Clay Pot Vessel Details
Details
I liked the classic shape of the original clay pot and thought it might make a decent model for a wooden version. With that target in my sights I then had to decide how to make it.

I considered a "conventional" segmented approach where appropriately-shaped pieces of contrasting wood species are stacked together to form the pattern in the turning blank. However the pattern of diamond and triangular faces combined with sharp curves would require irregular polyhedron pieces with specific angles on all edges. Theoretically achievable, but the wood grain couldn't be made continuous and it would probably be mostly of interest only to other woodworkers, not to mention rife with possibility for tiny angular imperfections causing gaps in the finished product.

However I had recently used dye stains on a couple of wood-repair projects (too minor to rate web pages here) and thought that I should get a dye selection for similar projects. With that in mind, using dye for the pattern seemed like a better approach since it essentially replicated the original's creation. Plus I was less likely to screw it up.



The plan, less colourization




The origin quarter-log







This vessel was going to need a large piece of light-coloured wood and fortunately I had just the ticket in the form of a Manitoba Maple log.

Half the log remains out in the shed while a quarter had been used for a previous turning, leaving this quarter on the floor of my shop twiddling its metaphorical thumbs waiting for an assignment.



Squaring up the ends




The ends were a bit angled so I started by cutting them closer to square using the band saw.

The facing side has a white cast due to being coated with wax when stored about three years ago to slow the drying process and reduce cracking.

I recently equipped my saw with a carbide-tipped blade and now it cuts this thickness of wood with absolutely no problem.



Rendered octagonalish and mounted to the lathe






A bit more band saw action got the pie-shaped log piece to a reasonable facsimile of an octagon (with one particularly lumpy side).

I would need a faceplate attached for doing most of the turning but that needs a flat face. Unfortunately the ends were neither exactly square nor flat so the first step was to flatten the end, which I planned to do by turning it using the spur drive visible here.



Trimming off the more egregious lumps









I first trimmed off the big lump at one end to help with the balance and then I flattened the drive spur end so it could mate to a faceplate without any rocking.



Adding the faceplate










My 4" aluminum faceplate was carefully centered and then screwed on.



The turning composite







I (digitally) glued together the photos of the turning progress here.

I employed my usual technique of cutting slots to defined depths and then removing the excess wood and smoothing the resulting piece.

* What to do
Can you carry on the write-up about turning a maple version of the clay pot, starting right after its last sentence?

* Provided material
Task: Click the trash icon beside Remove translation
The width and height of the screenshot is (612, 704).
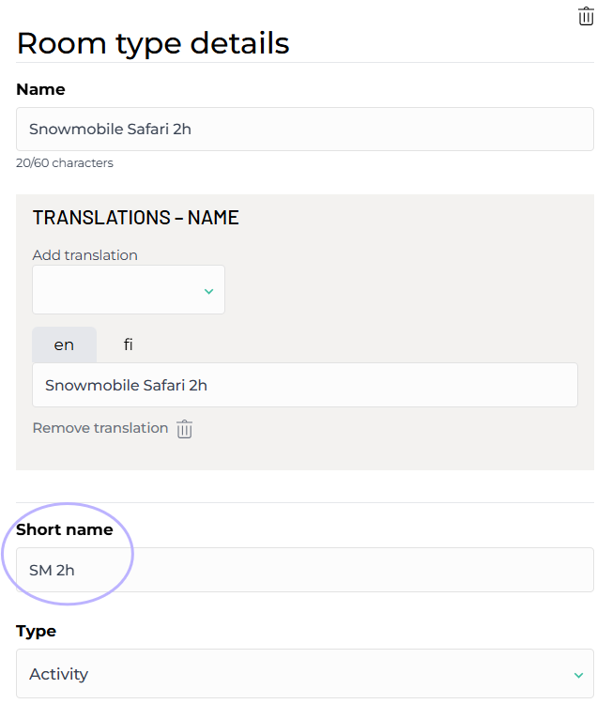Action: [185, 429]
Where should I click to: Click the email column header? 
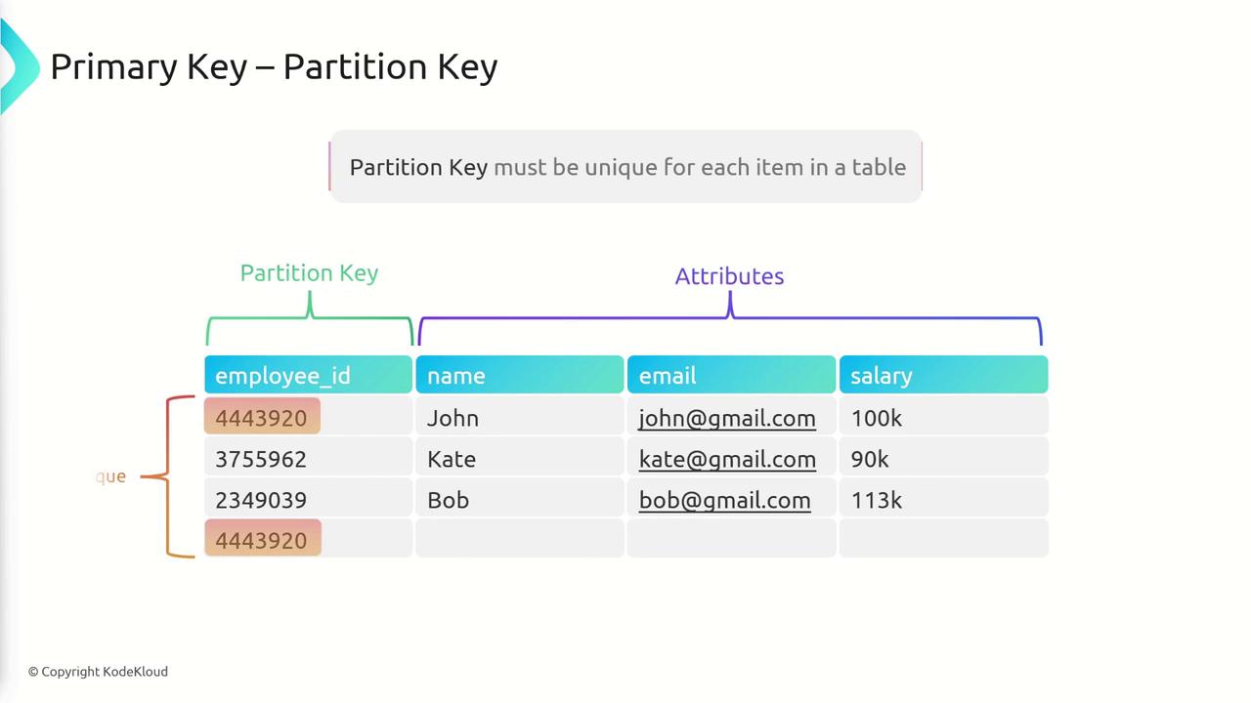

* Task response
Hand-sanding the outside








Coulda used one more photo there...

Anyway, the lumpy shape of the last photo was evened out using scrapers and then I did some sanding to smooth off the surface.



Outside shape now satisfactory










That's the outside shape done.



A nice hollowing action shot










Then it was on to the hollowing.

I used my usual captured hollowing jig along with my new 2-wheel steady rest. Here I'm getting some good shavings off the inside at maybe one-third of the way into the vessel.



Curvey jig used to help sand the interior







I pronounced the hollowing complete when the walls were about 1/4" thick. Then the sandpaper came out to clean up the inside surface.

Here I'm using a previously-made jig to reach inside the vessel for sanding.



Marking on 12 equal sectors with the help of the levelling laser







I took the opportunity while the wood was still on the lathe to mark twelve sectors on the outside. The lathe has fixed stops that makes this convenient and the levelling laser helps ensure the lines run right through the center line of the vessel.




Time Out for Testing

There were a few things I wanted to check before committing my nicely sanded vessel to carving and staining.



Mixing up a tiny amount of dye stain





One of those things was the dyes. They came in little 15 ml bottles that get diluted 30-to-1. I managed to find some tiny glass jars at the Dollar Store (with lovely gingham-pattern lids) and whipped up 6 ml of each dye using distilled water.

These ColorFX Liquid Dyes are "concentrated metal complex acid dyestuff dissolved in glycol ether solvents". Which...must be good?



A couple scraps sanded round for testing











I was going to need a suitable pallet for my tests so I rounded off and sanded a couple of the scraps cut off the original pie-shaped piece.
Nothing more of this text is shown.